The problem:
Please return all lines of the data below containing the string "purple".

Record excerpts:
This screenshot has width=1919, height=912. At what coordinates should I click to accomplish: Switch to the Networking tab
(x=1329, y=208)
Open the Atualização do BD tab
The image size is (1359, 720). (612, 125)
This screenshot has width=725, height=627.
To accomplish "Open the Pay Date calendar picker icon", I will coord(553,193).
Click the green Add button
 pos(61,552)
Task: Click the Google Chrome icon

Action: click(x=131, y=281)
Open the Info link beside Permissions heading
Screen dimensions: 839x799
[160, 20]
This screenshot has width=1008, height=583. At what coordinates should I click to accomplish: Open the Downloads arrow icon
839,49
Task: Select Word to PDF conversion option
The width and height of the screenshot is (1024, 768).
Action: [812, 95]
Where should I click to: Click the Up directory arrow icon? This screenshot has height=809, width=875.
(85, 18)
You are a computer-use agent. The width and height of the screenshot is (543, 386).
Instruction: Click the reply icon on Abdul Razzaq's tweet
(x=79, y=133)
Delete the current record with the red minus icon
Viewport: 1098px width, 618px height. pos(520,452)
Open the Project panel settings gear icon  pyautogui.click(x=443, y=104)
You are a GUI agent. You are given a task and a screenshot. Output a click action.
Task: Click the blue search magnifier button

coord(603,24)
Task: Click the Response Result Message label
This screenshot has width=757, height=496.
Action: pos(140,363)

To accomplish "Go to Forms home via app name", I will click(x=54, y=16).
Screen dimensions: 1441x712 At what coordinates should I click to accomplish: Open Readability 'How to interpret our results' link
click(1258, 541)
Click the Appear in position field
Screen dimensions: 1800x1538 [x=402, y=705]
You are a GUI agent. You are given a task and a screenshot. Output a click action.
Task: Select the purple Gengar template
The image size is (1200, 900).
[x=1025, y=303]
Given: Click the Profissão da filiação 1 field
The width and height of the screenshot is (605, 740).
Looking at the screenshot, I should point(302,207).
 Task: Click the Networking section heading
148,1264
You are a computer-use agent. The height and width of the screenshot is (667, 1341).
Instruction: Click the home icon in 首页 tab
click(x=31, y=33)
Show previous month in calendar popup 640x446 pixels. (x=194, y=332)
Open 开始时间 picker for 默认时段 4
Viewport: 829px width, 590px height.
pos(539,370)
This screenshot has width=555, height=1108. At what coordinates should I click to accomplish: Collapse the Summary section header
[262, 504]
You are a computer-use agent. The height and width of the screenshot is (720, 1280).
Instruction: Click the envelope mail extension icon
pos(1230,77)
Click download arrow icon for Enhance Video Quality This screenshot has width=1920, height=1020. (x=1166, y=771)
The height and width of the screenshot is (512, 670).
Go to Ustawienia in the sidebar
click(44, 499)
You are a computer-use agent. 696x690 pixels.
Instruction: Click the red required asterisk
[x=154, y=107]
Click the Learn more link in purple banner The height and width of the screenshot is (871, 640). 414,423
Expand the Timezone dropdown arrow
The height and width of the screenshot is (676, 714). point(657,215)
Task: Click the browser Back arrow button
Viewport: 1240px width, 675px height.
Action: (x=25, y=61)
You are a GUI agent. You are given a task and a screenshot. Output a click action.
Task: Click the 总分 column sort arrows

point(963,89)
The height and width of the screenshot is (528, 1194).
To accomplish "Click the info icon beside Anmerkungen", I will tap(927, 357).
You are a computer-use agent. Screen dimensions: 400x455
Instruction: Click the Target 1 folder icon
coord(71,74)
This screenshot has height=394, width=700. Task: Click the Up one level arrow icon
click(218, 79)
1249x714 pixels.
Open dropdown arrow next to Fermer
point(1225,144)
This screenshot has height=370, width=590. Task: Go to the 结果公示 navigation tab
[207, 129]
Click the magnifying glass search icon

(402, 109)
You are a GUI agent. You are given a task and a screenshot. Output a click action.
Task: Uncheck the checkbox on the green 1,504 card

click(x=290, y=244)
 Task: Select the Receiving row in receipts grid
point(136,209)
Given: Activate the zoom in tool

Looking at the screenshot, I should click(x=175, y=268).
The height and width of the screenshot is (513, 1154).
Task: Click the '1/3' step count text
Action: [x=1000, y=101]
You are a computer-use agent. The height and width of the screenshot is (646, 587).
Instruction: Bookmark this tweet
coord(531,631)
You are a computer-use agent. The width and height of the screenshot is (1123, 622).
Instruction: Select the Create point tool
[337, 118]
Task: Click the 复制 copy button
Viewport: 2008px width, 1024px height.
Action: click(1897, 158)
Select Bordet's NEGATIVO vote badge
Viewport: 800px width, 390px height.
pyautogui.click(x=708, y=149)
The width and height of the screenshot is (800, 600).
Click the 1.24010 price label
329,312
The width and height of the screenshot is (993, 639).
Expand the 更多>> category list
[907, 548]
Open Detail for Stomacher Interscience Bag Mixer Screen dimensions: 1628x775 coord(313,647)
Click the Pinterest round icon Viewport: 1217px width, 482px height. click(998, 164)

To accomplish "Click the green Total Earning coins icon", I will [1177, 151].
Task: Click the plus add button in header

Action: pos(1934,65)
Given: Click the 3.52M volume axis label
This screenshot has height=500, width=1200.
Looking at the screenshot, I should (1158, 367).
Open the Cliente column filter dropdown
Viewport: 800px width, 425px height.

Answer box:
Task: Select the purple Gengar template
Click the Learn more link in purple banner The height and width of the screenshot is (871, 640). 414,423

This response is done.